Wrong result by big index

Alex_Dgero · May 16, 2025, 9:50am

Hello. I use elasticsearch v8.17.2. I need to do simple search by very big index 40M+ docs. But i works unexpected. My index have default analyzer without tokenization. So I can use only "phrase_prefix" for search by start of word.
Indices configuration:

mapping

/_mapping
{
    "prod_index": {
        "mappings": {
            "properties": {
                "aggs": {
                    "type": "object"
                },
                "count": {
                    "type": "integer"
                },
                "from": {
                    "type": "long"
                },
                "hash": {
                    "type": "long"
                },
                "name": {
                    "type": "text"
                },
                "query": {
                    "properties": {
                        "bool": {
                            "properties": {
                                "should": {
                                    "properties": {
                                        "match_all": {
                                            "type": "object"

**Raw data**
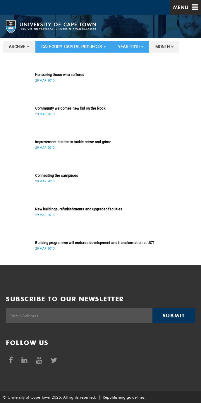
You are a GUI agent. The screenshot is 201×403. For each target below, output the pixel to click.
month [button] (164, 46)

**To be done**
Rewrite the passage of the forum thread starting at "Alex_Dgero · May" and ending at "start of word.", swapping "phrase_prefix" for "match_phrase_prefix". The listing plays no part in this work.

**Expected output**
Alex_Dgero · May 16, 2025, 9:50am

Hello. I use elasticsearch v8.17.2. I need to do simple search by very big index 40M+ docs. But i works unexpected. My index have default analyzer without tokenization. So I can use only "match_phrase_prefix" for search by start of word.